Six Tips to Build Trust Protection
There are many opportunities to increase trust protection.
- Never put your eggs in one basket. Use multiple trusts and different trustees for different assets. Your creditor will have more difficulty challenging several trusts. Multiple trusts also give you more flexibility to accommodate multiple objectives, beneficiaries, or financial objectives.
- Use a foreign or offshore trust (not a domestic trust) to further discourage litigation and maximize your protection.
- Incrementally transfer assets to your trusts. Smaller, staggered transfers suggest those that were not intended to defraud creditors.
- Add innocent preambles to your trust. For example, your trust may state an estate planning purpose.
- Include one or two beneficiaries other than yourself.
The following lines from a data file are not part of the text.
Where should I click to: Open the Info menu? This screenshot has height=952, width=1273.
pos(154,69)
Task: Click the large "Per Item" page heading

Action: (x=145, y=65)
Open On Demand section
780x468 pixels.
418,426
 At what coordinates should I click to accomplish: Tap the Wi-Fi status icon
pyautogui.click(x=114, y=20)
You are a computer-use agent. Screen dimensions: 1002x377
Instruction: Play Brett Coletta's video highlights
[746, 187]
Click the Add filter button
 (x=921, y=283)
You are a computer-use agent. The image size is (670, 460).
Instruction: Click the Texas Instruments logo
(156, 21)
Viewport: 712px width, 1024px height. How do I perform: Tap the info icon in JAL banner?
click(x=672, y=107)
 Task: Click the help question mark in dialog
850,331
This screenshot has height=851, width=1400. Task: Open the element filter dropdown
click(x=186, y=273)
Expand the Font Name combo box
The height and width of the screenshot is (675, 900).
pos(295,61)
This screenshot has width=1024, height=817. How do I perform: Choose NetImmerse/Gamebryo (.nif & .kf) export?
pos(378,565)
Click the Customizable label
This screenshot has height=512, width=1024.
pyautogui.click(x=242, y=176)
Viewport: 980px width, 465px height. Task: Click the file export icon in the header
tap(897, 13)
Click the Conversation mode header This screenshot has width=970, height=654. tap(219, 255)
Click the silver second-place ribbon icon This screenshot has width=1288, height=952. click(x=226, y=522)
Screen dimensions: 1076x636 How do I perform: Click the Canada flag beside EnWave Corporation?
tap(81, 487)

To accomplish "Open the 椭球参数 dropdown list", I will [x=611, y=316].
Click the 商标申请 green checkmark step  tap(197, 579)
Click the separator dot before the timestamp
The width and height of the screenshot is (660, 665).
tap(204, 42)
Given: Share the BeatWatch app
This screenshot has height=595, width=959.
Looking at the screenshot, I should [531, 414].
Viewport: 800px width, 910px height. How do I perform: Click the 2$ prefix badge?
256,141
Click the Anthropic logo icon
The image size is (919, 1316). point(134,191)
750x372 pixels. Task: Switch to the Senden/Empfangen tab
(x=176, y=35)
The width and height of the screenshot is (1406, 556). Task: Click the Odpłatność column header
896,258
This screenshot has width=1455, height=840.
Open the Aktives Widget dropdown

A trust that will only benefit you won’t protect you against either your present or future creditors.
- Don’t control your trust. If you control the trust, your creditor can claim its assets.
Yes, You Can Lose Everything!
You may think that your wealth is safe and that you don't need protection. But don't delude yourself and accept reality — for every 60 minutes you spend making money, spend 60 seconds thinking about how to protect it!